Challenging, sometimes exhausting, but very rewarding is how Heather Ford describes her dream job working as an Royal Flying Doctor Service pilot.
Ms Ford has been with RFDS Central Operations, based in Alice Springs, NT, for nearly 12 months, providing aeromedical assistance from Adelaide through the centre of Australia and north to Darwin.
“My work with the RFDS is better than I could have ever imagined, it sounds like a cliché, but no two days are the same,” she said.
“When people talk about the RFDS they tend to focus on our emergency aeromedical services in the outback.
“But we also provide essential primary healthcare services out to remote communities and transfer patients between country and city hospitals.
“We even transfer people interstate for life-saving surgery, such as organ transplants and heart surgery on newborn babies.”
Growing up at Ballarat, Vic, Ms Ford had always been interested in learning to fly and started her flying career in 2005, completing her training in Bendigo, Vic.

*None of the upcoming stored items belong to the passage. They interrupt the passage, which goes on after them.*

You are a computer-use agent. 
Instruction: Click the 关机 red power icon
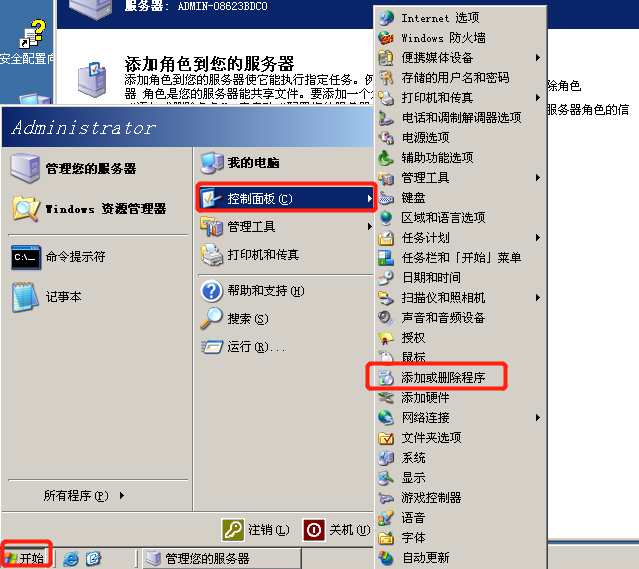(314, 530)
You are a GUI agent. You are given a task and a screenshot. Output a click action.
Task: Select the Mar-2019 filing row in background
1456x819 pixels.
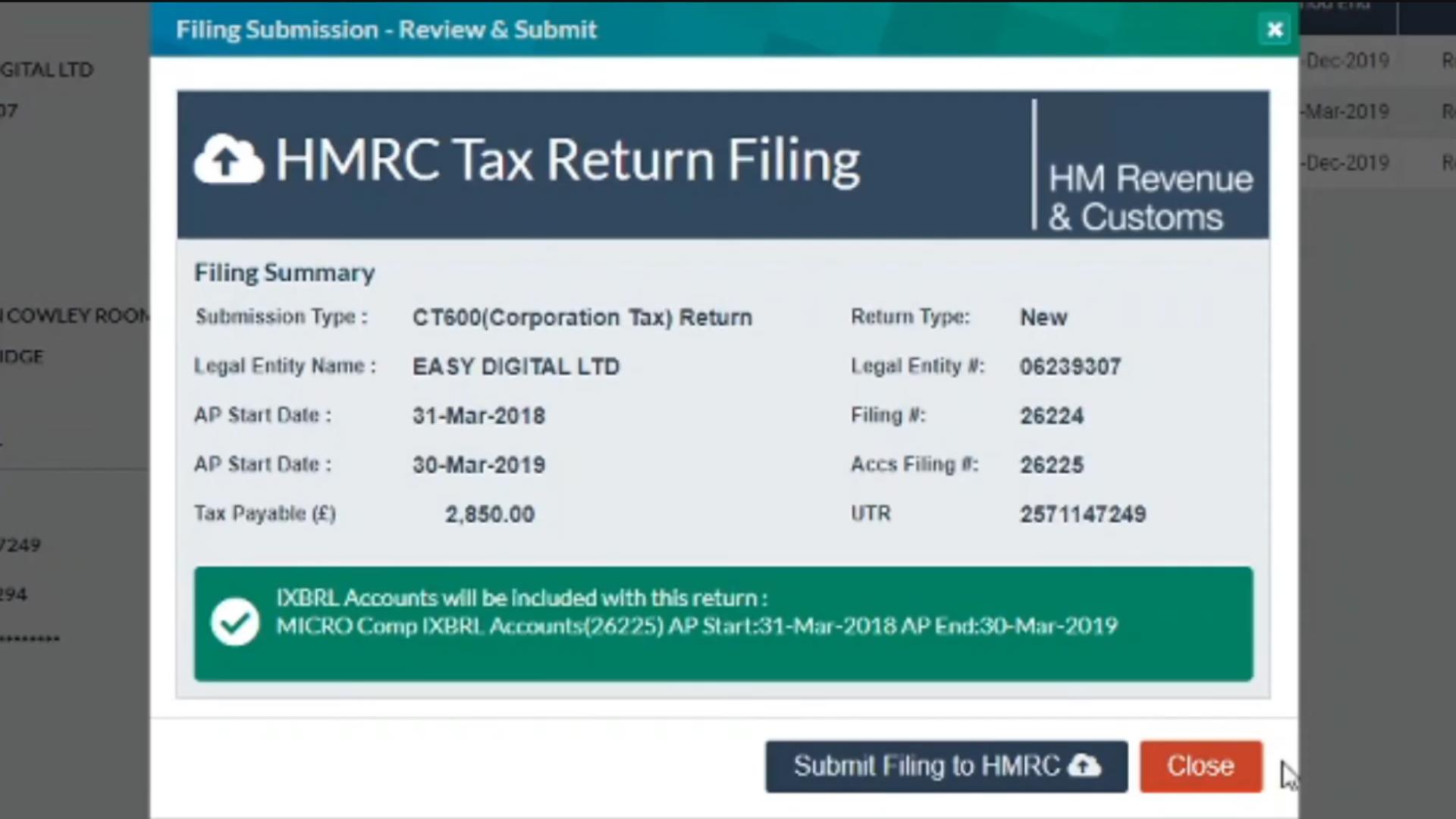pyautogui.click(x=1346, y=111)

“On the day of my second lesson, a RFDS plane landed at the airport and the pilot let my instructor and me take a look inside.
“After looking through the aircraft and having a talk to the pilot, my interest in working for the RFDS was sparked.”
Ms Ford then spent the next 10 years of her career building up the requirements to become a RFDS pilot. The minimum total flying time is 3000 hours, including 200 hours of night flying and instrument experience, as well as 500 hours of multi-engine experience.
“I spent some time in William Creek flying tourist charters and doing station mustering work as we also require remote area experience, especially at night as it is pretty dark in the outback,” she said.
From there, Ms Ford was offered a position as a flight instructor and examiner at a flight school in Ballarat, where she was able to complete the remaining experience required for the RFDS.
“The flying experience at RFDS is incredible, we are operating the PC-12 as a single pilot aircraft, flying at night and in all types of weather,” she said. “I’m constantly flying in and out of remote areas, often landing on dirt or grass airstrips and that’s what makes it challenging and so exciting.
“But importantly, I also love that my skills allow me to help people. It’s about being part of a team who deliver essential, and often life-saving, services to people in remote areas.
“It’s very humbling to be part of that.”
I’m constantly flying in and out of remote areas, often landing on dirt or grass airstrips and that’s what makes it challenging and so exciting.